Die Begrün­dung ist natür­lich wenig glaub­wür­dig ange­sichts der syste­ma­ti­schen Vor­fäl­le in ande­ren Län­dern. Die Fra­ge ist also mehr, wie man an der Kon­zern­spit­ze tickt. Kun­de­n­un­mut in sozia­len Netz­wer­ken und auf gedruck­tem Papier zei­gen jeden­falls Wir­kung, auch gegen die Kul­tur­ver­nich­tung im Namen einer Pseu­do-Neu­tra­li­tät, die sich so treff­lich auf Rela­ti­vis­mus reimt und im Rei­gen des domi­nan­ten Zeit­gei­stes tanzt.

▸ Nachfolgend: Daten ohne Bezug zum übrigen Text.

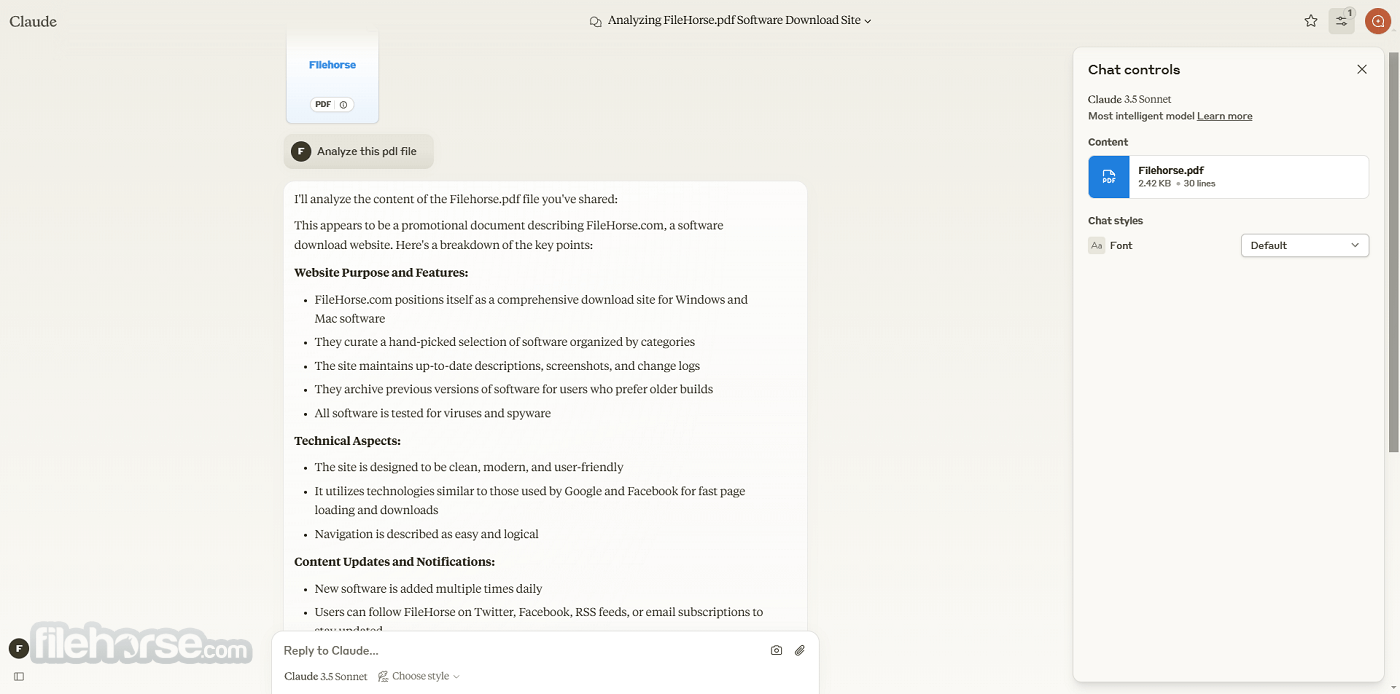
Task: Open the chat title dropdown chevron
Action: [868, 21]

Ob Lidl damit wirk­lich auf den Weg der Ver­nunft zurück­ge­kehrt ist, läßt sich noch nicht mit Sicher­heit sagen, da der Kon­zern erst auf eine Wel­le des Pro­te­stes reagier­te. Erst die näch­ste Zeit wird zei­gen, ob Lidl sei­ne antiiden­ti­tä­re „Mar­ke­ting-Stra­te­gie“ über Bord gewor­fen hat.

Text: Giu­sep­pe Nar­di
Bild: Avve­ni­re (Screen­shot)

1 Kommentar

  1. Zuerst der Ver­weis auf eine angeb­li­che Neu­tra­li­tät und dann plötz­lich (nach einem Pro­test­sturm) der Ver­weis auf einen Feh­ler.
    Ich den­ke, dass die Leser von katholisches.info genau wis­sen, wel­che der zwei Begrün­dun­gen gelo­gen war.
    Lei­der die zwei­te und des­halb wer­de ich nie wie­der in einen Lidl Laden gehen. Bis­her ging ich im Schnitt da ein­mal im Jahr hin, wenn mir ein beson­ders gün­sti­ges Ange­bot bekannt wur­de.
    Das wird so nicht mehr pas­sie­ren — mei­ne Ent­schei­dung darf mich ruhig auch was kosten.
    Eine ech­te Ent­schul­di­gung sieht anders aus.
    Ende der 80er Jah­re ver­öf­fent­lich­te der Otto-Kata­log Wer­be­pla­ka­te (Jeans­wer­bung) auf denen Jesus beim letz­ten Abend­mahl mit bar­bu­si­gen Frau­en zu sehen war. Nach einem Pro­test­brief mei­ner Mut­ter (Otto Kun­din) mel­de­te sich der Kon­zern brief­lich bei ihr und bat qua­si um Ent­schul­di­gung weil er ihre reli­giö­sen Gefüh­le ver­letzt hat.
    Anders jetzt die­se „Ent­schul­di­gung“:
    Vor dem Pro­test­sturm: „Wir wol­len neu­tral sein“ !
    Nach dem Pro­test­sturm: „Uns ist ein Feh­ler pas­siert, wir haben nicht bemerkt, dass die­se Wer­be­agen­tur neu­tral sein woll­te“.

    Soll hei­ßen: Wir sind gar nicht schul­dig, wir haben nur den Feh­ler der ande­ren nicht bemerkt. Unge­heu­er­lich die­ser Affront gegen­über gläu­bi­gen Lidl-Kun­den.